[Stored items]

· · · · · · ·

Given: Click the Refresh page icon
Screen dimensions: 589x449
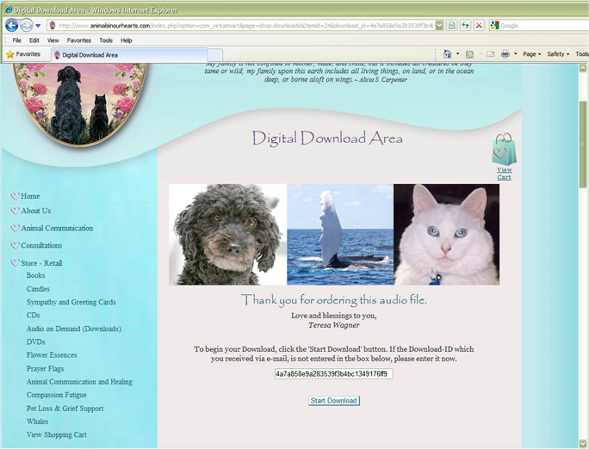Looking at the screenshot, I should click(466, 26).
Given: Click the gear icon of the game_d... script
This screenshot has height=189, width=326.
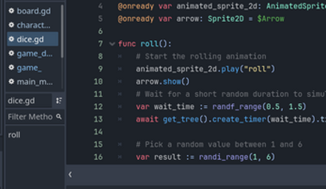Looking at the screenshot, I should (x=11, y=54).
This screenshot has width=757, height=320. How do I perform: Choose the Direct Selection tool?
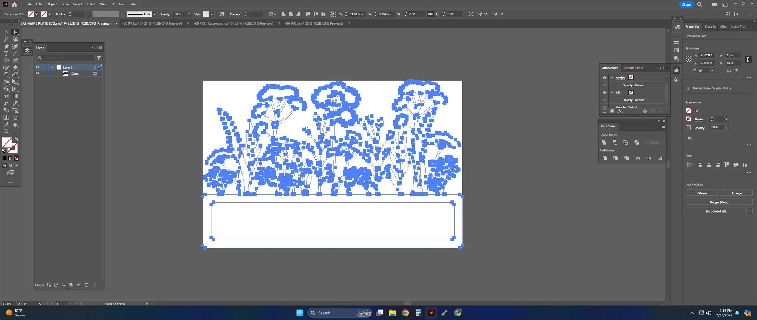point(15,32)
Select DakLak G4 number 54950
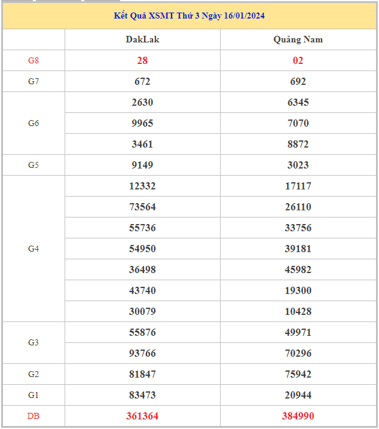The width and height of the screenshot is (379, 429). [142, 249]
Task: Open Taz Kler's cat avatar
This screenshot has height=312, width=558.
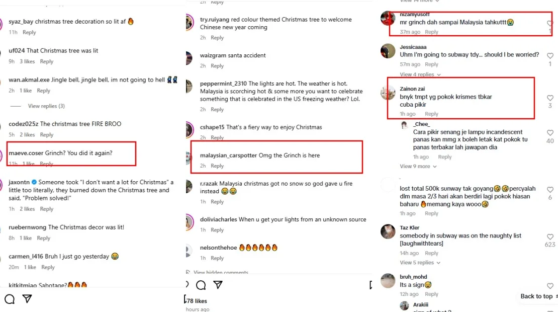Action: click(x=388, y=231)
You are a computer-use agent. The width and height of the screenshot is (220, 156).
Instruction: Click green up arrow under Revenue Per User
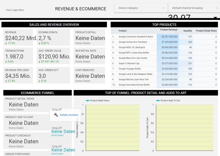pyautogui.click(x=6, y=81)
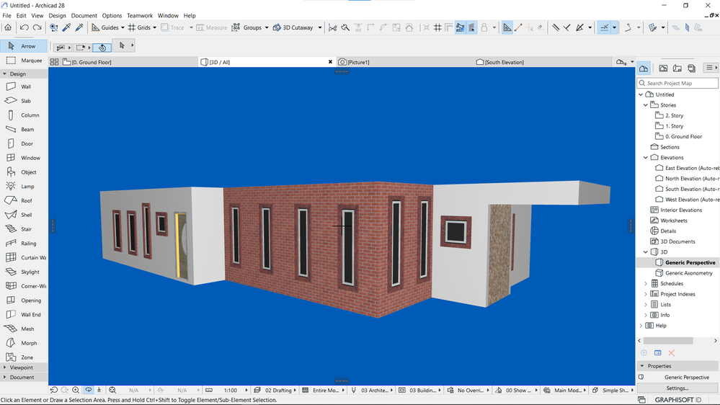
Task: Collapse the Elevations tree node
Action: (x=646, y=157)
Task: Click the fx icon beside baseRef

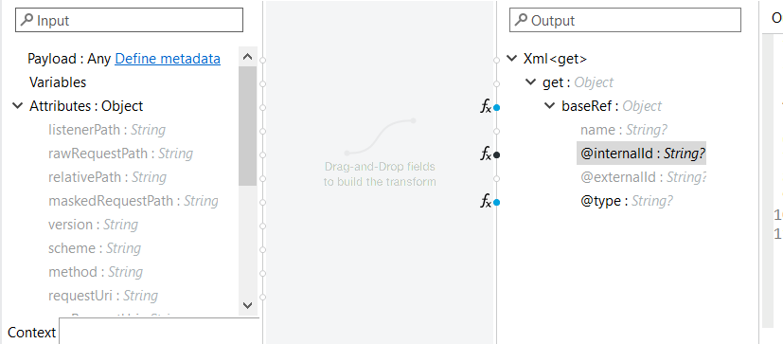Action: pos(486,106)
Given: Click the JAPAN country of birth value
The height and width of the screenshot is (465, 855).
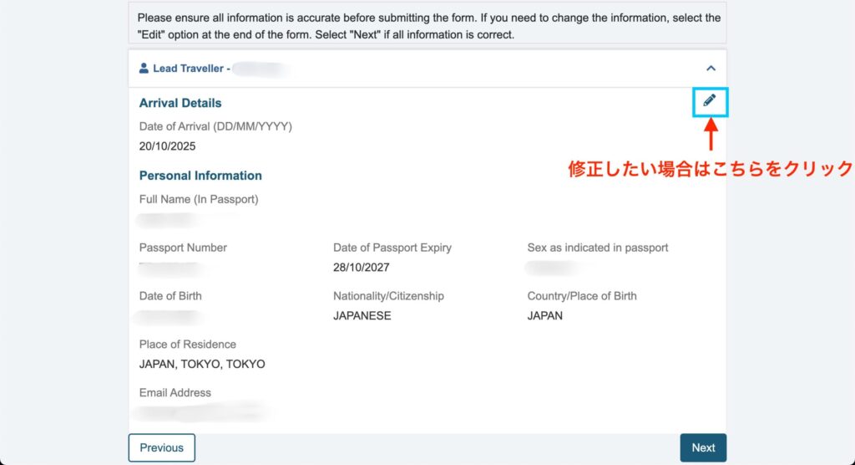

· · · · · · ·

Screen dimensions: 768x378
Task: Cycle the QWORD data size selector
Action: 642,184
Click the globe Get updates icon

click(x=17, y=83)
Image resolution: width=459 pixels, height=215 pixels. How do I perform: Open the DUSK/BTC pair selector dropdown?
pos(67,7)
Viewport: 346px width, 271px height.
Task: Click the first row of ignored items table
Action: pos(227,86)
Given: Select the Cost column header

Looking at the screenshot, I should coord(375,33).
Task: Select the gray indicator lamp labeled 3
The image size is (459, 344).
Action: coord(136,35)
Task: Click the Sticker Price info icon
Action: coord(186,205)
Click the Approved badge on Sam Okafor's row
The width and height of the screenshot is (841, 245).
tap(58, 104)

· · · · · · ·

EXERCISE PROMPT:
Please output the lines above beginning at the line with "This screenshot has height=312, width=558." and ending after the line with "The height and", precisely as written and with no pictures.

COMPLETED TASK:
This screenshot has height=312, width=558.
Action: click(x=388, y=231)
You are a computer-use agent. The width and height of the screenshot is (220, 156).
Instruction: Click green up arrow under Revenue Per User
pyautogui.click(x=6, y=81)
Task: Collapse the Elevations tree node
Action: (x=646, y=157)
Task: Click the fx icon beside baseRef

Action: pos(486,106)
Given: Click the JAPAN country of birth value
The height and width of the screenshot is (465, 855).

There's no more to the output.